Segment Start: RECORDS PROVIDED

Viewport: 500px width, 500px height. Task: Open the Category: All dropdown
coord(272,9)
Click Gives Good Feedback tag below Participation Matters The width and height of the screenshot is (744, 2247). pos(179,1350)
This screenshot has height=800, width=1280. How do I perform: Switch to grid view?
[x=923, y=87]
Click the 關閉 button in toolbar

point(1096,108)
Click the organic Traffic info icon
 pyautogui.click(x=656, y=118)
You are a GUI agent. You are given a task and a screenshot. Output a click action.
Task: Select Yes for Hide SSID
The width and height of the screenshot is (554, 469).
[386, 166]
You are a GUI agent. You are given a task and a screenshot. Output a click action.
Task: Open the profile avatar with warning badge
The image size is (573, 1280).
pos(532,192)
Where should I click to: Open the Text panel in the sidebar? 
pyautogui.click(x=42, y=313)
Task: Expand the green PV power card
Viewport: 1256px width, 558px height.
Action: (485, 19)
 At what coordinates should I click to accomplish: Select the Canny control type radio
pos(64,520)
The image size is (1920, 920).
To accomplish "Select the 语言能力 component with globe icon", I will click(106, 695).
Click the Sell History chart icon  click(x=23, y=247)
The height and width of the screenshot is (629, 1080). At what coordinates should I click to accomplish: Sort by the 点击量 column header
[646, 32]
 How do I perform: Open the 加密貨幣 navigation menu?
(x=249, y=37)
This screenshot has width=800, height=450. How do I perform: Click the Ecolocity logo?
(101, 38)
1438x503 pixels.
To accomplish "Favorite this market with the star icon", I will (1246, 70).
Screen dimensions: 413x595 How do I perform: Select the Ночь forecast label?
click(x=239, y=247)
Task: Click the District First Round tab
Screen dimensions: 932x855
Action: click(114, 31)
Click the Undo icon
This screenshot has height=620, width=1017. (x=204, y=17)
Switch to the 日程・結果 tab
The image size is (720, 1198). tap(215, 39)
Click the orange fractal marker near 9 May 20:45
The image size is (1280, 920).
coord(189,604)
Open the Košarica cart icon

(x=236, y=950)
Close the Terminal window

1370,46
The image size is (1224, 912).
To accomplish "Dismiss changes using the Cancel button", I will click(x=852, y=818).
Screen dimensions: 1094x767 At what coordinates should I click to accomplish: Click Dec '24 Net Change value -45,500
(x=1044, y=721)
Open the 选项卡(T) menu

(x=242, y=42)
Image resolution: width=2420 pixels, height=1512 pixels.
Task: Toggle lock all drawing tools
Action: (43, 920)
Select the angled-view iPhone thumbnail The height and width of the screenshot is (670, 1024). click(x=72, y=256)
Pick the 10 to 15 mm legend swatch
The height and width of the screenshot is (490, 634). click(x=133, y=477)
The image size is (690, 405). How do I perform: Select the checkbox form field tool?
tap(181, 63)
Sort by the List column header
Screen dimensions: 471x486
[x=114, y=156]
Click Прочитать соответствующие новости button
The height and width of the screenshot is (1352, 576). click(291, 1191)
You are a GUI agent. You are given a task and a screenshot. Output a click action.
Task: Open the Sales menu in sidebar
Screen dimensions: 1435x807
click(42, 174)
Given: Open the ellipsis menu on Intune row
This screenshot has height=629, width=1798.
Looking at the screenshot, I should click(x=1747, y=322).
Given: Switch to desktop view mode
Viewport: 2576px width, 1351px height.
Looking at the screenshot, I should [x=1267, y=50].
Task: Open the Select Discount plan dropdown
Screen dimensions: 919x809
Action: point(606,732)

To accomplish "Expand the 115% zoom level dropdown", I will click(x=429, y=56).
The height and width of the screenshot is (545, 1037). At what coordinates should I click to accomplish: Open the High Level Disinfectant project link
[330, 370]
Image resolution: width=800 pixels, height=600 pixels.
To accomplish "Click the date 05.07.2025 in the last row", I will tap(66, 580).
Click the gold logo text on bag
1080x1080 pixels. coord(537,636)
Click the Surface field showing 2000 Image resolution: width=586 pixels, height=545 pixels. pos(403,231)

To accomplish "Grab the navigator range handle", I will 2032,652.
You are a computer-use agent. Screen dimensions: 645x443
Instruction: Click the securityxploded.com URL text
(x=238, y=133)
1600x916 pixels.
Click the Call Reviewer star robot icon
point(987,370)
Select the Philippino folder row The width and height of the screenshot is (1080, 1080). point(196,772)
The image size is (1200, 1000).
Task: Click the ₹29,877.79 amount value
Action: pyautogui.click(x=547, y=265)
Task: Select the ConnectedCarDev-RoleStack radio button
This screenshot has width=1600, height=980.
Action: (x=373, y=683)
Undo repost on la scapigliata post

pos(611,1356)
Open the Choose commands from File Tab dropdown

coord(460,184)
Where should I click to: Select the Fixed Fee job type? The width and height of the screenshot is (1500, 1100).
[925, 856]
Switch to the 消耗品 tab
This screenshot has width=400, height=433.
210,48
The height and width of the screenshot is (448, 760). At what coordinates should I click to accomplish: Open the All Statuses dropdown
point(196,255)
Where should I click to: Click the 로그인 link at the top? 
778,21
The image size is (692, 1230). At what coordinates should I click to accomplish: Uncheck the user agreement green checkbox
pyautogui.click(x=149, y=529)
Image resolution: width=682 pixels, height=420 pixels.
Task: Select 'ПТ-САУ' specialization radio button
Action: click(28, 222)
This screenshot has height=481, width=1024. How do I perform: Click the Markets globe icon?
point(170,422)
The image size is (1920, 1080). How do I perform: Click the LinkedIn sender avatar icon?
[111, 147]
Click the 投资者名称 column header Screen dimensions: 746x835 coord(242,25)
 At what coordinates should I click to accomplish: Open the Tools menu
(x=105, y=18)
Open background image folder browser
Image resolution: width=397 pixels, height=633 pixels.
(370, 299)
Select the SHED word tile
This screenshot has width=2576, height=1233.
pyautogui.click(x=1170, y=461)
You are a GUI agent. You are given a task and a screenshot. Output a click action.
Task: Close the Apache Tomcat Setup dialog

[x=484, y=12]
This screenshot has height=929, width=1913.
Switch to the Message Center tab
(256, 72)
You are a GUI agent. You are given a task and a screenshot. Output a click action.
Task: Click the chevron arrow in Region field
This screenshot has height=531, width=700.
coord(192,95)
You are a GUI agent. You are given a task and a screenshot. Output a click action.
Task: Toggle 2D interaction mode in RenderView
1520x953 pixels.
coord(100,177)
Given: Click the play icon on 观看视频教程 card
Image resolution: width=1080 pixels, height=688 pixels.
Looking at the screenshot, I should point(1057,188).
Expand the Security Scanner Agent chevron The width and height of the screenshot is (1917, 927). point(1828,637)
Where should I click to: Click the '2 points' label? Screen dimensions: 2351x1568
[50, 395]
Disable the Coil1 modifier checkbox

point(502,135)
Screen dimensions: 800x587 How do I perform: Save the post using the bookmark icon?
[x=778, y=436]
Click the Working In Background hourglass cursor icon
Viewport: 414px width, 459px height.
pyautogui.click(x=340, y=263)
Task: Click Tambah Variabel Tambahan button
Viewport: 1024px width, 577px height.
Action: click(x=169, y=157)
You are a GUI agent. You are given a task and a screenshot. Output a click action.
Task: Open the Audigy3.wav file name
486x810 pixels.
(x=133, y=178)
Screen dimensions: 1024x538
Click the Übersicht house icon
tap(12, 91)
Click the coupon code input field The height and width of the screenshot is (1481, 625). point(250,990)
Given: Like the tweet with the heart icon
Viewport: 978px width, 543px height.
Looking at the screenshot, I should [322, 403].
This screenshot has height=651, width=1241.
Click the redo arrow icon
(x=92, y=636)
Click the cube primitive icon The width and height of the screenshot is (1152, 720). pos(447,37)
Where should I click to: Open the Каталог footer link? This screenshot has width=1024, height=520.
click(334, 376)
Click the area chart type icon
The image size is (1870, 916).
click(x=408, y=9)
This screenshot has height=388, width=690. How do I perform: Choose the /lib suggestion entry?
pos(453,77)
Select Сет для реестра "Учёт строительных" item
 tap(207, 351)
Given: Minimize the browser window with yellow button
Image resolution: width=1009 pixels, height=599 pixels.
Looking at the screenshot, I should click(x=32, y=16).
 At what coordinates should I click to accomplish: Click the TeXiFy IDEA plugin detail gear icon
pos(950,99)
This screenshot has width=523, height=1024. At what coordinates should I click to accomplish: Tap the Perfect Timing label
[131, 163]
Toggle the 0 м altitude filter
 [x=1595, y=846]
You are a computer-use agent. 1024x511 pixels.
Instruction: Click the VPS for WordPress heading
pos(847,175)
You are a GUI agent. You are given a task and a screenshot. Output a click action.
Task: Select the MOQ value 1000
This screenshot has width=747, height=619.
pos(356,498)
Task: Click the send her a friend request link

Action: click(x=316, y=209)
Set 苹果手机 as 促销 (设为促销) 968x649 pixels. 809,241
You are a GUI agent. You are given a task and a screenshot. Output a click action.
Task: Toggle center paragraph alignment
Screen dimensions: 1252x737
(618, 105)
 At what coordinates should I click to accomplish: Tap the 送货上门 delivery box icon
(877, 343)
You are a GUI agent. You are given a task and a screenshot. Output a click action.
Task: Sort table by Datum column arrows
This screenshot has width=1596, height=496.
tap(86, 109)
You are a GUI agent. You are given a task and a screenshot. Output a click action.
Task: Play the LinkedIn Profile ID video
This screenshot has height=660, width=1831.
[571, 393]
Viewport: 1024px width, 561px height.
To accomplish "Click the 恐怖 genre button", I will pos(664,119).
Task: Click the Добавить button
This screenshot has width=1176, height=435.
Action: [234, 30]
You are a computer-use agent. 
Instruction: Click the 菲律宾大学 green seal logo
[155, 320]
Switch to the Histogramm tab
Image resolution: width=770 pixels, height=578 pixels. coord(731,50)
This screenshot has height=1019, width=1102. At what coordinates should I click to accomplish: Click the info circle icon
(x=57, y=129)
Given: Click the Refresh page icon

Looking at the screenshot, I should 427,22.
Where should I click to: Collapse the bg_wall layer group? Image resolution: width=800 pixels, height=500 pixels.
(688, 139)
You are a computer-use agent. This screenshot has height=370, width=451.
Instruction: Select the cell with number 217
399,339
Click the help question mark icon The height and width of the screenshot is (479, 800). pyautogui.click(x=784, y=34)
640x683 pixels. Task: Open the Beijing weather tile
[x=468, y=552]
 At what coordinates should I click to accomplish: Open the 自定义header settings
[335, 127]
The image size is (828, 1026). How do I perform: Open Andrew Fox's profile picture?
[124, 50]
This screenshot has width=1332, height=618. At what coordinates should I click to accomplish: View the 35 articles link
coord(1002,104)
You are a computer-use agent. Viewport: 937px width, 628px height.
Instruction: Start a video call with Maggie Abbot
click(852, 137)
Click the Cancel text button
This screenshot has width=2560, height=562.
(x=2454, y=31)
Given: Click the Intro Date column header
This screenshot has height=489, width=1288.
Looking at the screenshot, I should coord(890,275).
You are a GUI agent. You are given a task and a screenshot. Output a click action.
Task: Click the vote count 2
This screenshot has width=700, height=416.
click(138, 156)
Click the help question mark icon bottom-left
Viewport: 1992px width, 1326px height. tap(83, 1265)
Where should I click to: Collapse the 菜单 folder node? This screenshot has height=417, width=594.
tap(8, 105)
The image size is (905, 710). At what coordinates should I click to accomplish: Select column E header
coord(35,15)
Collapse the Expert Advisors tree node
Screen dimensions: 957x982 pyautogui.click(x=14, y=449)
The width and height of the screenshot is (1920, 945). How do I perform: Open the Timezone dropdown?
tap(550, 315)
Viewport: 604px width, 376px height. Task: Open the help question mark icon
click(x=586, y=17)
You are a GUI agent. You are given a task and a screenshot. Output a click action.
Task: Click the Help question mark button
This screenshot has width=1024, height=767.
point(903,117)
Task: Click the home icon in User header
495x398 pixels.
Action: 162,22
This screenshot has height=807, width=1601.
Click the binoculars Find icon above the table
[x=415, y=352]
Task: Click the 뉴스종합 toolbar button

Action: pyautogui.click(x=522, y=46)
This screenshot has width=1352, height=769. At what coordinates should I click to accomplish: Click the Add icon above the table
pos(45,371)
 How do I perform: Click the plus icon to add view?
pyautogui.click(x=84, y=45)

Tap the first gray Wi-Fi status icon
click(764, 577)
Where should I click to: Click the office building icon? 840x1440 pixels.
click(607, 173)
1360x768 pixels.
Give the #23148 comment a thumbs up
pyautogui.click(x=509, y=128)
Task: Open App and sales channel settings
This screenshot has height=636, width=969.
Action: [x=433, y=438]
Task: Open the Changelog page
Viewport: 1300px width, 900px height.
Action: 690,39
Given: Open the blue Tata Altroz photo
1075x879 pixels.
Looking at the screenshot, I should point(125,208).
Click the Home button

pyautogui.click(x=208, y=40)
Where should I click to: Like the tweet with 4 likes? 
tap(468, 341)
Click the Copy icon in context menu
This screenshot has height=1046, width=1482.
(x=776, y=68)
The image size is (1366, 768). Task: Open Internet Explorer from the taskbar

Segment End: RECORDS PROVIDED

Find the lines that mention "mode" in the entries and show them.

RESPONSE:
Given: Switch to desktop view mode
Task: Toggle 2D interaction mode in RenderView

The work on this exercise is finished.